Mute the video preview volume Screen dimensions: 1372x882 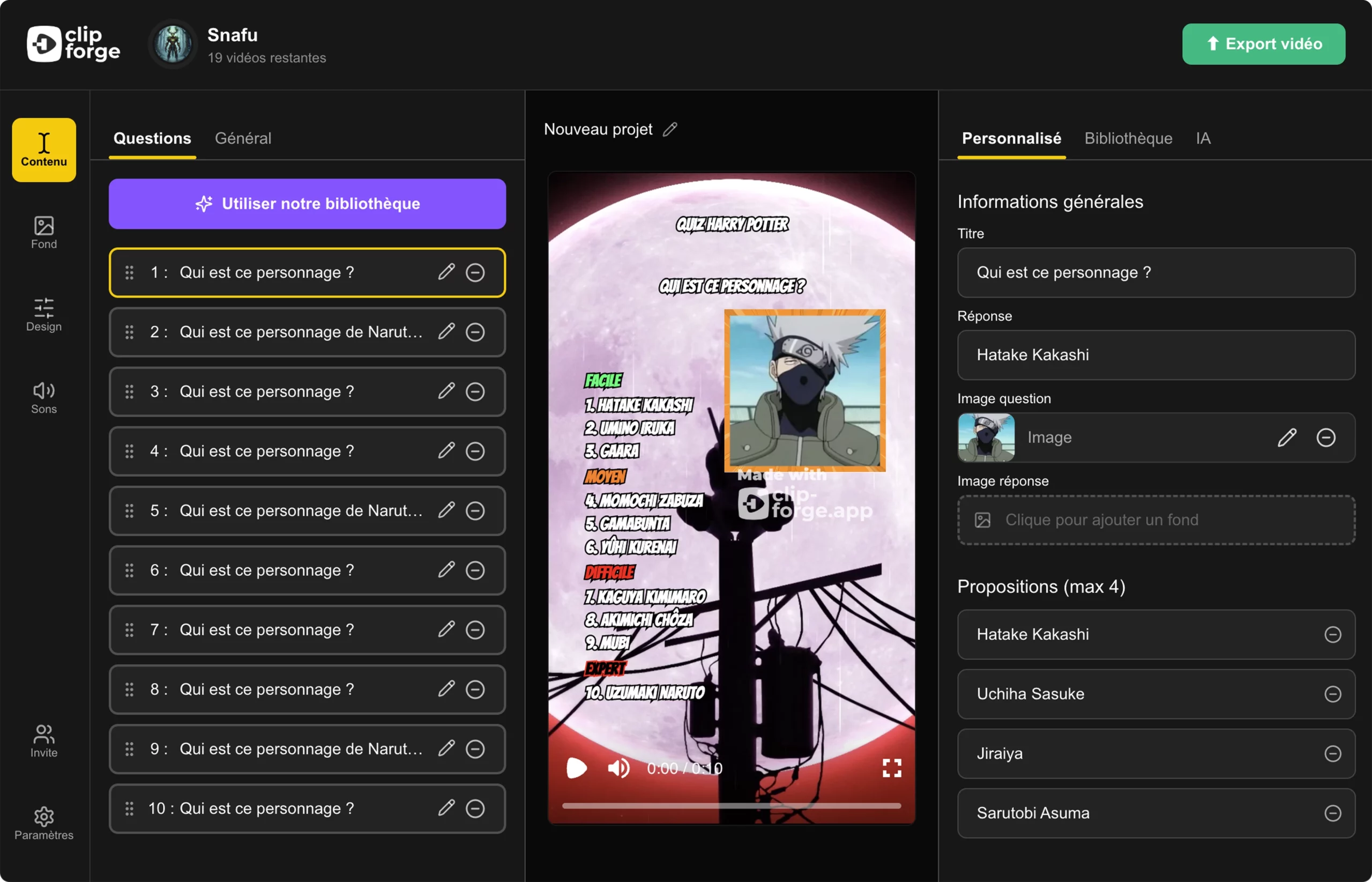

_ _ _ _ _

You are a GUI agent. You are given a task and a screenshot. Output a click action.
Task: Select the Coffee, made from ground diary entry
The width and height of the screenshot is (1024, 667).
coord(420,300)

_ _ _ _ _

• Written instruction:
Which lines of the material above contain the word "screenshot", matching case exactly? Collect each of those lines in full.

• Task solution:
You are a GUI agent. You are given a task and a screenshot. Output a click action.
The width and height of the screenshot is (1024, 667).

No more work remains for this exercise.